The Classical Ensemble
The Recording Environment
I usually recommend coming to your rehearsal facility for the recording. This ensures that the participants are familiar and comfortable. Even professionals find the recording process nerve-racking, so it's important to make everyone as comfortable as possible.
The acoustics of the room will have a significant effect on the finished recording, so it's worth taking time to consider them before we start. This will include the overall position of the ensemble within the room and the position of the musicians relative to each other. If there is a stage, where you normally rehearse, this may not be the best place within the room acoustically.
Then there are technical considerations. I have a variety of microphones, stands and microphone techniques to offer. Aside from the performance itself, the choice and, importantly, positioning of microphones is the most significant factor in obtaining a good recording. Typically, I would deploy two or more pairs of microphones concurrently, allowing you to choose the preferred option.
A quiet environment is vital. If your rehearsal facility is next to a football ground, it might be sensible not to record on a winter Saturday afternoon! Traffic noise can also be a problem, so, again, pick a time which is not too busy. There are some technical solutions to remove unwanted noise, but it is always best to not have any in the first place.
I would normally expect to discuss and agree most of these arrangements with the musical director prior to the recording session(s), taking his instructions. At the same time, I would expect to be advised of the material to be recorded. I recommend identifying more pieces than actually required for the finished product, allowing you to select the best after recording is complete.
The Recording Session
I will arrive before the session to set up the necessary equipment. I place great emphasis on safety, so expect a briefing before the process starts.
I will wish to try different techniques before settling on the optimum setup. Therefore, expect to be asked to run through the same short piece several times at the start of the session. Equipment includes a play-back 'monitoring' system, so that both musicians and the musical director can hear the results of the recording at each stage. Headphones are also available for a more detailed appraisal.
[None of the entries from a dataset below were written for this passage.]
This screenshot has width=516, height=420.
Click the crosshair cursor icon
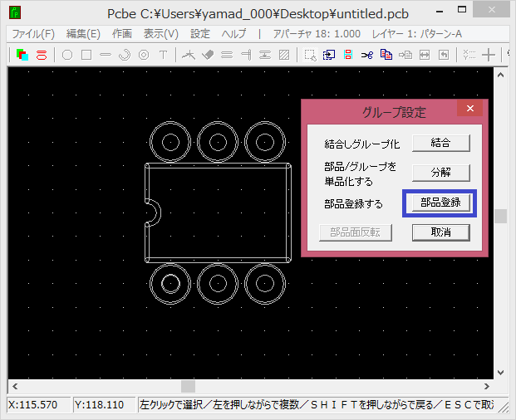[x=489, y=55]
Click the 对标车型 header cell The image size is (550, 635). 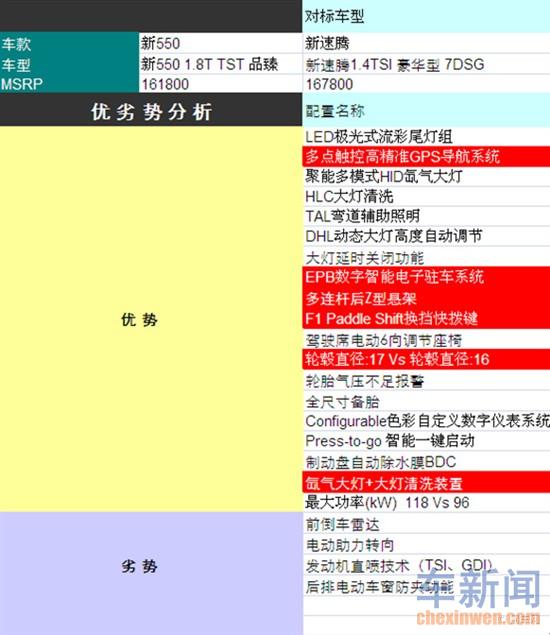pyautogui.click(x=426, y=16)
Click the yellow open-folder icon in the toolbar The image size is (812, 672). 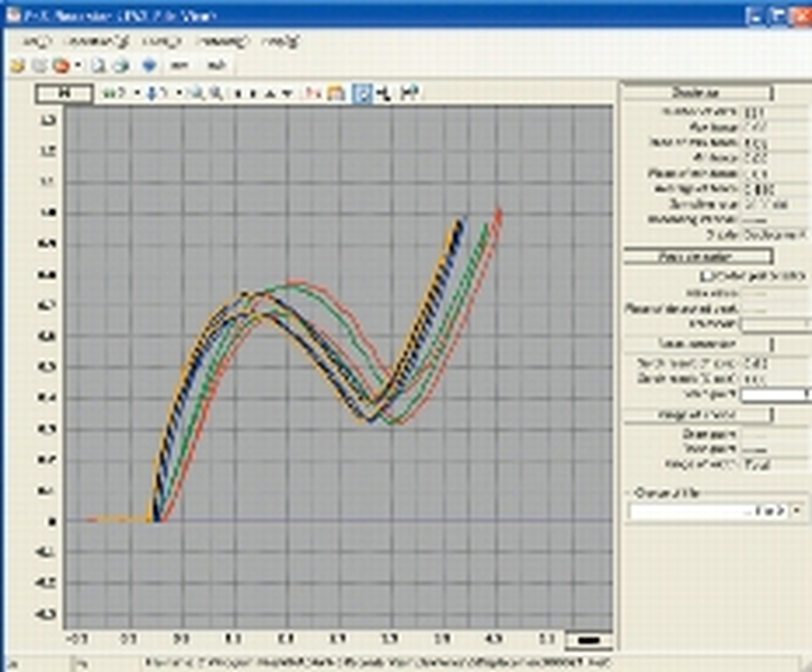coord(17,65)
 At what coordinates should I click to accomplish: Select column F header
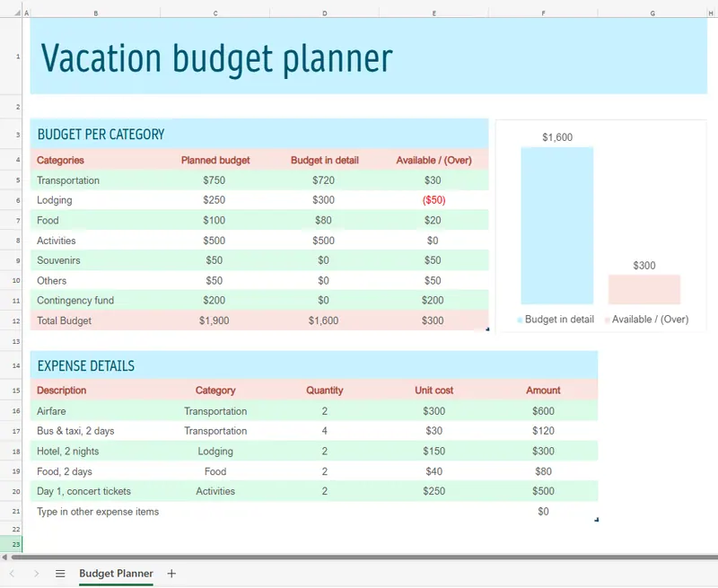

Then, it's over to you! Have as many 'takes' as you need to get the best possible result. I'ill record everything, allowing the best to be selected for the finished product. With your permission, I will also take some digital photographs of the session, which will be available to musicians and possibly used on the CD sleeve.
Performance with an audience
I'm happy to record you 'in concert'. Often the presence of an audience, while nerve-racking, can produce the best performance. I will take care to ensure the recording process has the minimum possible intrusion on the concert. Microphones and other equipment will be positioned discretely and I will present myself smartly. Alongside the recording, we can also provide a PA facility with microphones, interval music, etc, if required. If you are considering hiring PA equipment for the concert, this can be a significant cost saving.
For relatively small ensembles, we can actually record each musician individually. This allows us to sharpen up individual performances, perhaps using technology to correct minor pitching or timing problems, and re-recording the individual as many times as necessary to obtain the best possible result. We can also remedy any imbalance in the makeup of the band. Perhaps the trombone section comprises fewer than the ideal number of members? Available members can be recorded more than once to 'make the numbers up'. Similarly, it is possible for proficient individuals to contribute parts to more than one section. A musician might contribute both trumpet and trombone, for example. Musicians often find this stimulating. Using headphones, subsequent performers can listen to the previously-recorded performances to aid them.
Using this technique, a 10-member ensemble can overnight become a 20, 30 or more member band! Each individual performance will be perfectly pitched and in time and can be precisely located in the stereo image. The musical director will have to conduct the piece many times, but the result can be quite breath-taking.
After the Session
Having captured your performances, the subsequent process takes place at my studio. Prior to your arrival, I will take a digital security copy of your work, to guard against disasters later in the process. Under controlled conditions, all the recorded material is appraised and the best performances selected for inclusion on the finished CD. Various studio effects are available to enhance the recording and I always suggest you allow time to try them all, even if you do not use any of them.
The studio isn't huge, so it's unlikely that we could accomodate the entire band for this process! However, along with the musical director, a few members are welcome. For anyone interested, we're delighted to provide an overview of our facility.
At the end of this process, which may well take more than one visit, an initial CD will be delivered. I suggest that this is reviewed in detail by all concerned, so that any changes can be made before it is copied. Listen out for any defects in the recording process as well as elements of the performance which could be improved.